* [Task description]
Update the items from the line containing "Where should I" through the end, replacing "start date" with "end date" and changing nothing else. Leave the pictures out of your answer.

## Begin Recorded data

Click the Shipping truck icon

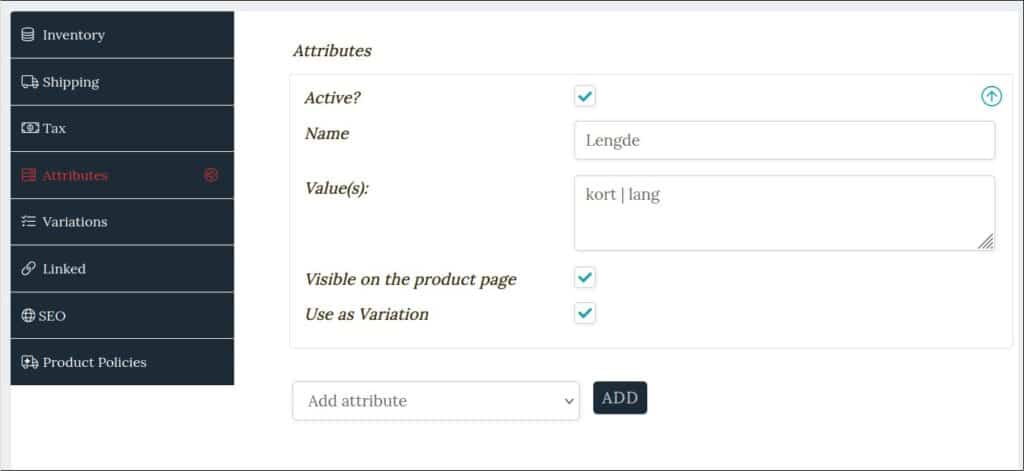point(29,82)
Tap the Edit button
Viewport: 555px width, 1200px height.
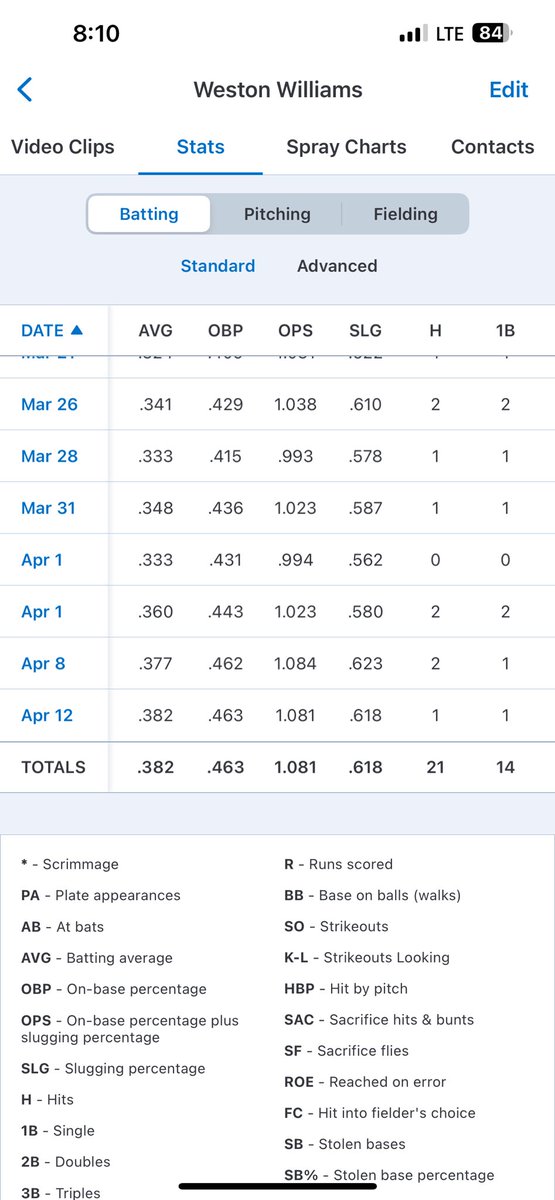(x=508, y=89)
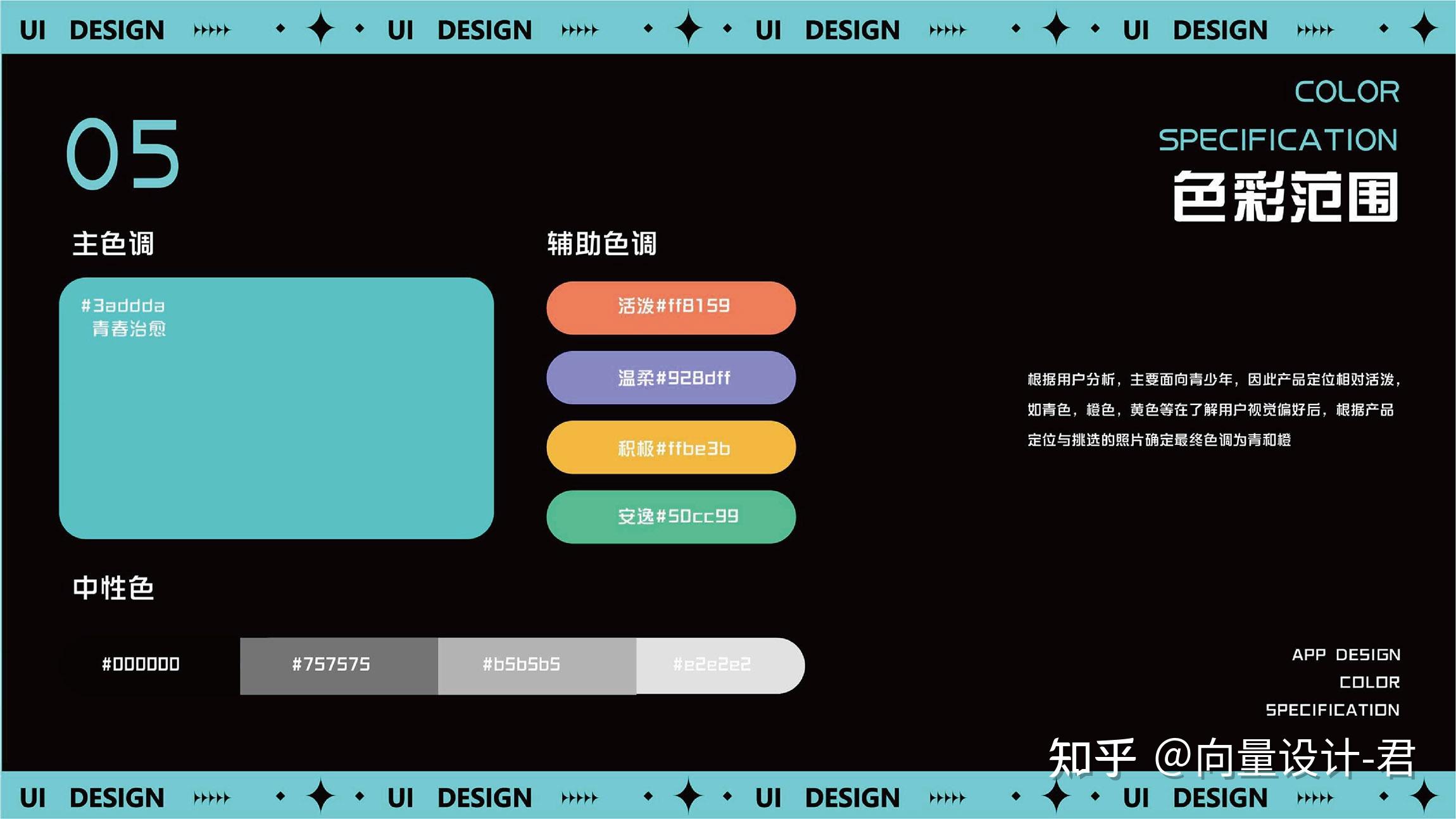Image resolution: width=1456 pixels, height=819 pixels.
Task: Click the 辅助色调 heading
Action: pos(601,244)
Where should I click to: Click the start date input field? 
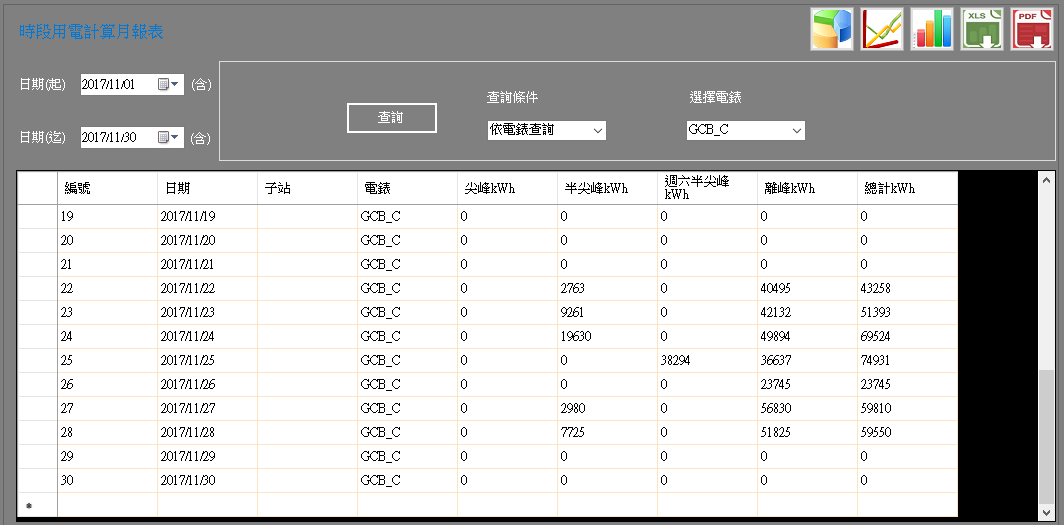click(118, 85)
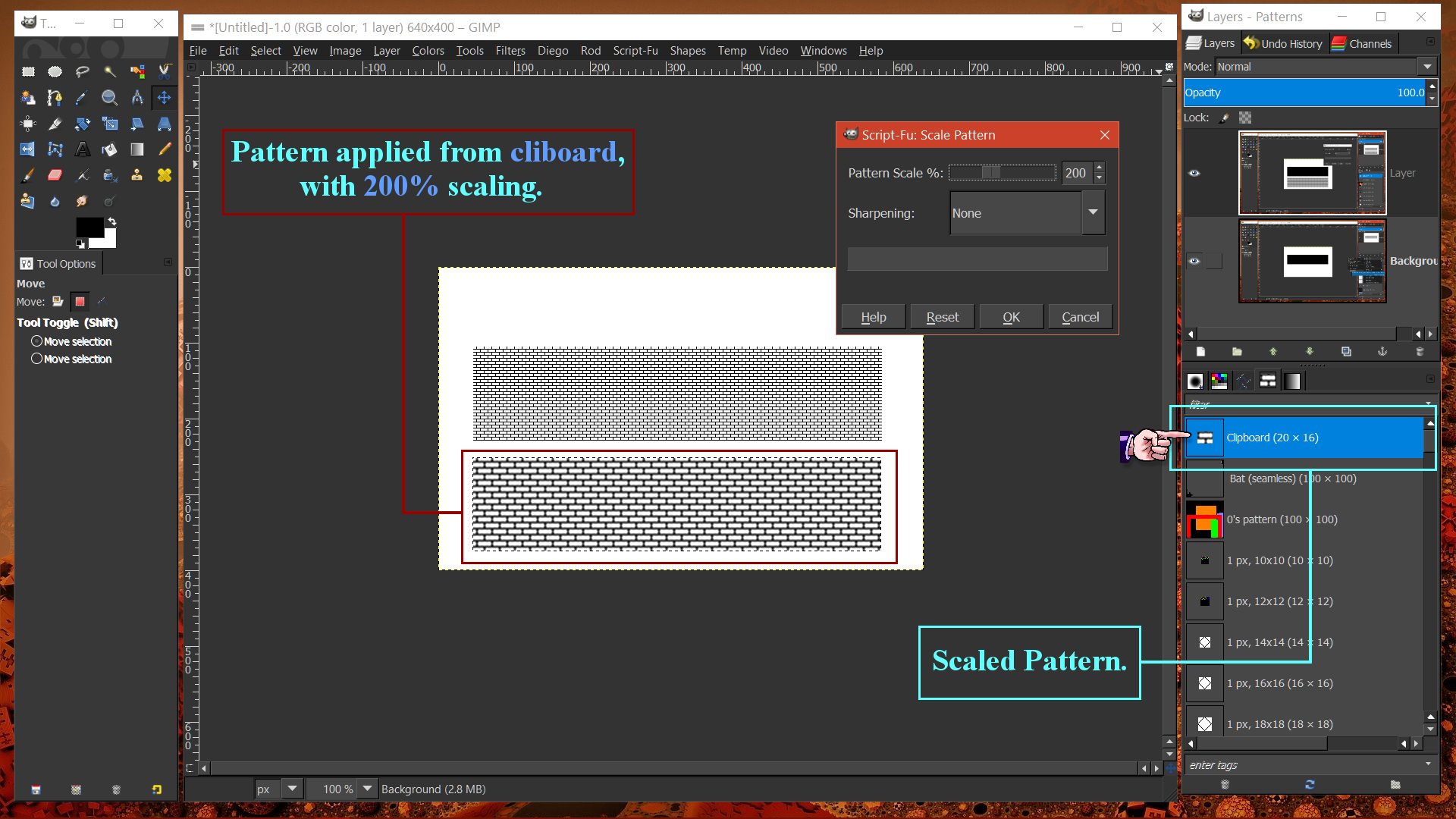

## End Recorded data

* [Solution to this exercise]
Where should I click to: Click the end date input field? 
click(118, 85)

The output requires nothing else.